Computational strategies overcome obstacles in peptide drug development
Approaches developed at the UW Institute of Protein Design might help researchers in the design of midsize drug compounds.
Leila Gray, 206.685.0381, firstname.lastname@example.org
New computational strategies reported this week in Science might help realize the promise of peptide-based drugs.
Macrocyclic peptides have sparked pharmaceutical industry interest, because they have certain physical and chemical properties that could become the basis of a new generation of medications. Peptides are similar to protein molecules, but differ in their smaller size, structure and functions.
Small peptides have the benefits of small molecule drugs, like aspirin, and large antibody therapies, like rituximab, with fewer drawbacks. They are stable like small molecules and potent and selective like antibodies.
An example of a macrocyclic peptide drug success story is cyclosporine, used as an immunosuppressant for organ transplants and some autoimmune disorders.
Before the work described in the Science paper, there was no way to systematically design ordered peptide macrocycles like cyclosporine.
Naturally occurring peptides that might serve as reliable starting points, or scaffolds, are few. Equally as frustrating is that they often fail to perform as expected when repurposed. Instead, researchers had resorted to screening through large, randomly generated libraries of compounds in the hopes of finding what they needed.
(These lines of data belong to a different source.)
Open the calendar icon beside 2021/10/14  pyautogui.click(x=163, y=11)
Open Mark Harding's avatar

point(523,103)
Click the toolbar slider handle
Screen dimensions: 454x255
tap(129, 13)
The methods covered in the report, "Comprehensive computational design of ordered peptide macrocycles" now solve these problems.
The lead authors are Parisa Hossienzadeh, Gaurav Bhardwaj and Vikram Mulligan, of the University of Washington School of Medicine Department of Biochemistry and the UW Institute for Protein Design. The senior author is David Baker, professor of biochemistry and head of the institute. Baker is also a Howard Hughes Medical Institute investigator.
"In our paper," the researchers noted, "we describe computational strategies for designing peptides that adopt diverse shapes with very high accuracy and for providing comprehensive coverage of the structures that can be formed by short peptides."
.They pointed out the advantages of this new computational approach:
First, they were able to design and compile a library of many new stable peptide scaffolds that can provide the basic platforms for drug candidate architecture. Their methods also can be used to design additional custom peptides with arbitrary shapes on demand.
"We sampled the diverse landscape of shapes that peptides can form, as a guide for designing the next generation of drugs," the researchers said.
Key to control of the geometry and chemistry of molecules was the design of peptides with natural amino acids, called L-amino acids, and their mirror opposites containing D-amino acids. (The L and D stand for Latin words for rotating to the left or the right, as some molecular structures can have left-or-right handedness or chirality).
The D-amino acids improved pharmacological properties by increasing resistance to natural enzymes that breakdown peptides. Inclusion of D-amino acids in designs also allows for a more diverse range of shapes.
Designing peptides takes intensive computer power, resulting in expensive calculations. The researchers credited a cadre of citizen scientists and volunteers who donated their spare cellular smartphone minutes and computer times. The Hyak Supercomputer at the University of Washington also ran some of the programs.
The researchers pointed to future directions for their peptide computational design approaches. They hope to design peptides that can permeate cell membranes and go inside living cells.
In other aspects, they plan to add new functionalities to peptide structures by stabilizing the binding motifs at protein-protein interfaces for basic science studies. For clinical applications, they anticipate using their methods and scaffolds for developing peptide-based drugs.
The work published this week in Science was supported by awards from the National Institutes of Health, the Washington Research Foundation, the American Cancer Society, a Pew Latin-American fellowship, and the Howard Hughes Medical Institute. Facilities sponsored by the U.S. Department of Energy also were used.
Other researchers on the project were: Matthew D. Shortridge, Timothy W. Craven, Fatima Párdo-Avila, Stephen A. Rettie, David E. Kim, Daniel-Adriano Silva, Yehia M. Ibrahim, Ian K. Webb, John R. Cort, Joshua N. Adkins and Gabriele Varani.